My love for our cohabitants runs deep. As a child, I was inspired by the imagination found in works like Maurice Sendak’s Where the Wild Things Are, and in movies like Dumbo (1941) and The Lion King (1994). I lived for Looney Tunes (Inki and the Minah Bird, 1943, is my favorite episode), I loved learning from programs like PBS’ Nature (1982) and Discovery’s Wild Discovery (1995), and I wrote papers about the research and stories of renowned primatologists Dian Fossey and Jane Goodall.
Since those formative years, my concern has grown, but so too has my passion and my voice. In 2011, while watching Deadly 60 on Nat Geo Wild, I discovered Cause an Uproar, National Geographic’s big cats initiative. That summer, through the IMAX documentary Born to Be Wild, I was introduced to The David Sheldrick Wildlife Trust, a Kenyan-based elephant and rhinoceros orphanage. I’ve become a proud proponent of both.
My support of these organizations began in the form of modest and occasional donations, but I felt I could do more. Then I had an idea, to use my birthday as a fundraiser.
In 2013, in lieu of gifts or cards, I asked my friends and family to make donations for wildlife conservation. During this time, my friend Kacie Bauman donated to – and I learned of – the Wildlife Conservation Network (and indirectly, Save the Elephants). In addition to their donations, I pledged the earnings from my birthday (August 12) to these causes.
This year, I wanted to replicate that success, but I wanted to create more of an impact – to outraise last year. On Sunday, August 10 (World Lion Day), I donated fifty percent of my earnings from the Olive Garden in memory of my grandmother. I then donated one hundred percent of the earnings from my next shift (in honor of World Elephant Day), and again, I asked friends and family to support these causes.
The additional funds allowed me to foster a beautiful elephant orphan named Rorogoi for one year. Rescued by The David Sheldrick Wildlife Trust in 2012, Rorogoi, under the guidance of the staff, will be raised in a protected community of elephants and prepared for and reintroduced to the wild.

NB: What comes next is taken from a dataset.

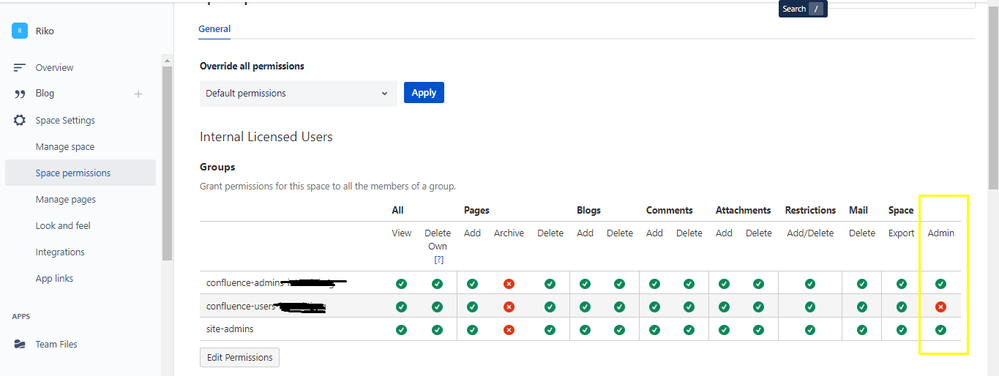
Task: Open Team Files app icon
Action: [20, 344]
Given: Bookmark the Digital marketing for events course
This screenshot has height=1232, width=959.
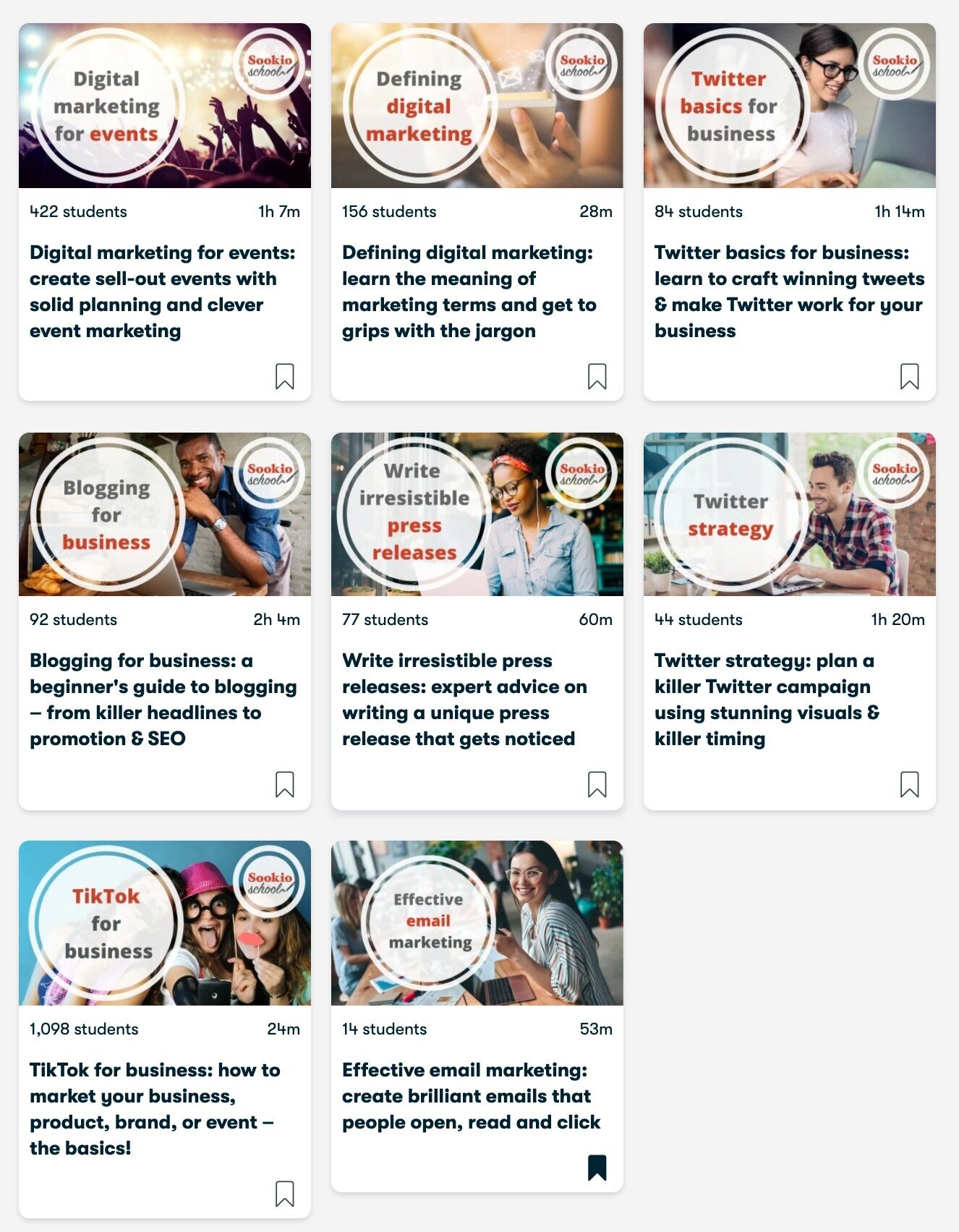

My hopes for the cohabitants of our planet extend beyond birthday fundraisers, though. It is my goal to become synonymous with efforts to save endangered species. Recently, a number of coworkers told me they think of me when they see elephants on clothes, at the zoo or in the media, and my five-year-old nephew even said he wants to make a $5 donation so elephants don’t go “exskunkt.”
Beyond supporting these organizations, I would like to raise further awareness to the plight of elephants and other endangered species. I’m in the process of completing illustrations for The Story of Piph, my first children’s book. It is my dream that one day my children’s books are adapted into far-reaching motion pictures that inspire new generations of conservationists and imaginative engineers.
My Olive Garden team has been encouraging as I pursue these dreams. Especially my co-worker Andrea Carosello and my manager Emily Meyer, both of whom have been extremely supportive. By working part-time at Olive Garden, I am able to support myself and dedicate time to my family and creative endeavors.
To learn more or to get involved, visit: The David Sheldrick Wildlife Trust, Cause an Uproar or Save the Elephants.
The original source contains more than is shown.